This repository contains Apache Beam code examples for running on Google Cloud Dataflow. The following examples are contained in this repository:
- Streaming pipeline
- Reading CSVs from a Cloud Storage bucket and streaming the data into BigQuery
 
 - Batch pipeline
- Reading from AWS S3 and writing to Google BigQuery
 - Reading from Google Cloud Storage and writing to Google BigQuery
 
 
The goal of this example is to overcome the limitations of micro-batching with BigQuery. This exapmle covers the following steps:
- Reads a number of CSV files from Cloud Storage
 - Covers the CSV files into a Java Object
 - Writes the rows into BigQuery
 
For more details on the limitations of micro-batching within BigQuery, check out my blog.
- Ensure that you have billing enabled for your project
 - Enable the following Google Cloud Platform APIs:
- Cloud Dataflow, Compute Engine, Stackdriver Logging, Google Cloud Storage, Google Cloud Storage JSON, BigQuery, Google Cloud Pub/Sub, Google Cloud Datastore, and Google Cloud Resource Manager APIs.
 
 - Create a Google Cloud Storage bucket to stage your Cloud Dataflow code. Make sure you note the bucket name as you will need it later.
 - Create a BigQuery dataset called finance. Keep note of the fully qualified dataset name which is in the format projectName:finance
 - Upload the sample_1.csv and sample_2.csv to your Google Cloud Storage bucket
 - Validate that the data has been loaded into BigQuery
 
mvn compile exec:java \
-Dexec.mainClass=com.harland.example.batch.BigQueryImportPipeline \
-Dexec.args="--project=<GCP PROJECT ID> \
--bucketUrl=gs://<GCS BUCKET NAME> \
--bqTableName=<BIGQUERY TABLE e.g. project:finance.transactions> \
--runner=DataflowRunner \
--region=europe-west1 \
--stagingLocation=gs://<DATAFLOW BUCKET>/stage/ \
--tempLocation=gs://<DATAFLOW BUCKET>/temp/"
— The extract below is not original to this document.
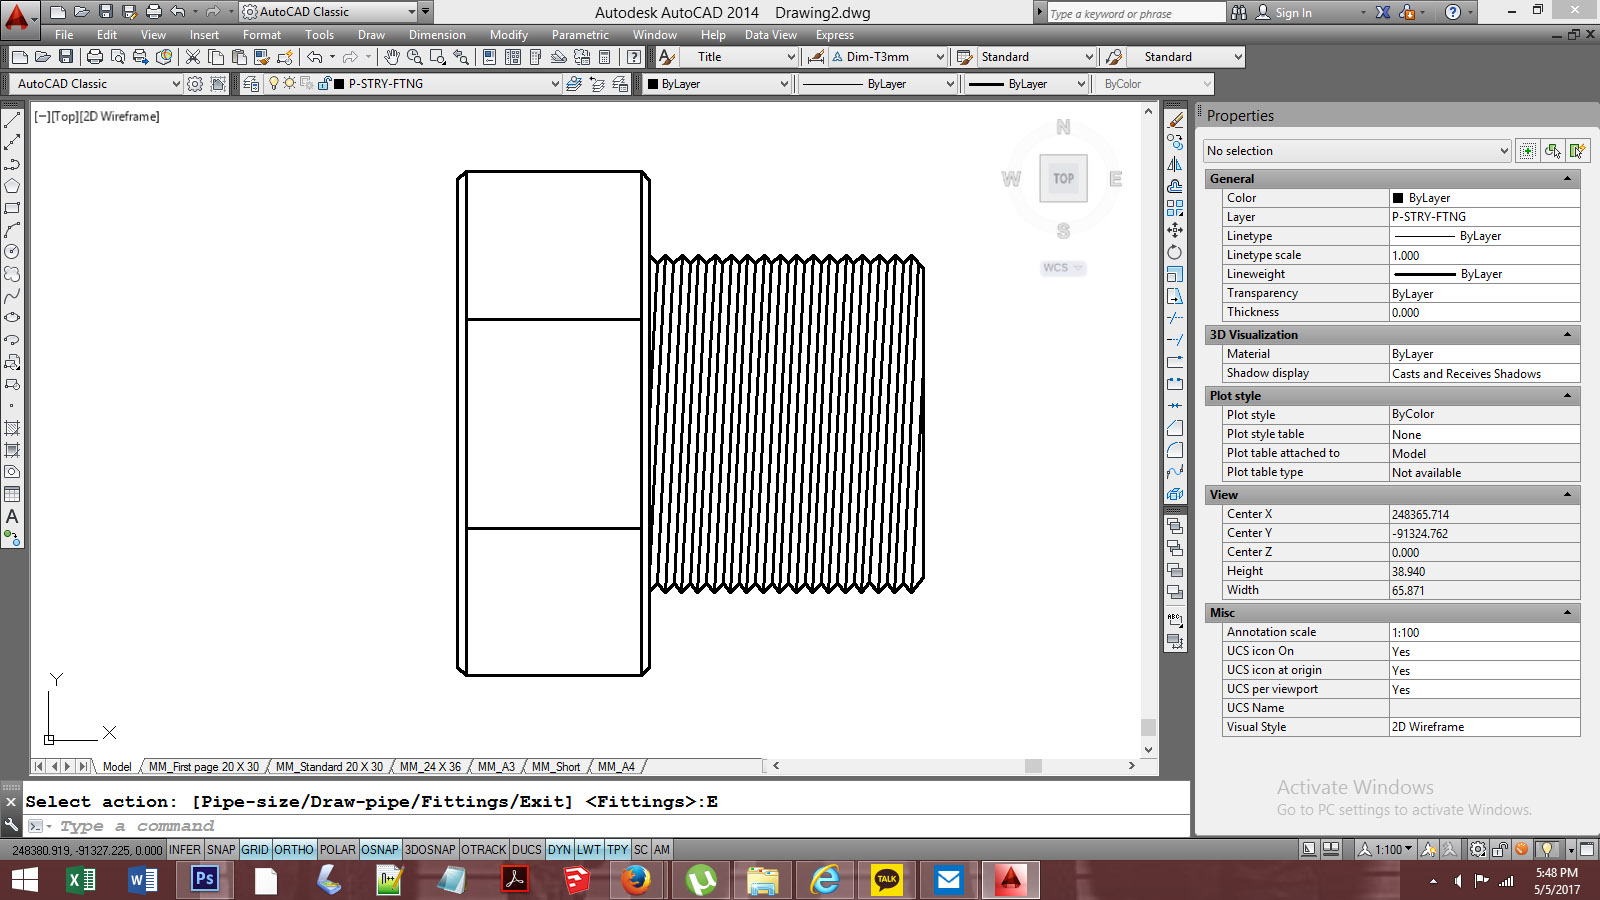
Task: Select the Rotate modify tool
Action: (x=1175, y=252)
The goal of the example code is to calculate the total amount transferred for each user_id in the transfers_july.csv. This is purely fictitious example that covers the following steps:
- Reads a CSV file from AWS S3
 - Converts the CSV file into a Java Object
 - Creates key, value pairs where user_id is the key and amount is the value
 - Sums the amount for each user_id
 - Writes the result to BigQuery
 
- Ensure that you have billing enabled for your project
 - Enable the following Google Cloud Platform APIs:
- Cloud Dataflow, Compute Engine, Stackdriver Logging, Google Cloud Storage, Google Cloud Storage JSON, BigQuery, Google Cloud Pub/Sub, Google Cloud Datastore, and Google Cloud Resource Manager APIs.
 
 - Create a Google Cloud Storage bucket to stage your Cloud Dataflow code. Make sure you note the bucket name as you will need it later.
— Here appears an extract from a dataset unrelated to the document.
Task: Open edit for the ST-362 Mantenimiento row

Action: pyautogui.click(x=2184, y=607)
 - Create a BigQuery dataset called finance. Keep note of the fully qualified dataset name which is in the format projectName:finance
 - Upload the transfers_july.csv to your AWS S3/Google Cloud Storage bucket
 
mvn compile exec:java \
-Dexec.mainClass=com.harland.example.batch.BigQueryImportPipeline \
-Dexec.args="--project=<GCP PROJECT ID> \
--bucketUrl=s3://<S3 BUCKET NAME> \
--awsRegion=eu-west-1 \
--bqTableName=<BIGQUERY TABLE e.g. project:finance.transactions> \
--awsAccessKey=<YOUR ACCESS KEY> \
--awsSecretKey=<YOUR SECRET KEY> \
--runner=DataflowRunner \
--region=europe-west1 \
--stagingLocation=gs://<DATAFLOW BUCKET>/stage/ \
--tempLocation=gs://<DATAFLOW BUCKET>/temp/"
mvn compile exec:java \
-Dexec.mainClass=com.harland.example.batch.BigQueryImportPipeline \
-Dexec.args="--project=<GCP PROJECT ID> \
--bucketUrl=gs://<GCS BUCKET NAME> \
--bqTableName=<BIGQUERY TABLE e.g. project:finance.transactions> \
--runner=DataflowRunner \
--region=europe-west1 \
--stagingLocation=gs://<DATAFLOW BUCKET>/stage/ \
--tempLocation=gs://<DATAFLOW BUCKET>/temp/"
- Java 8
 - Maven 3
 - Apache Beam 2.5.0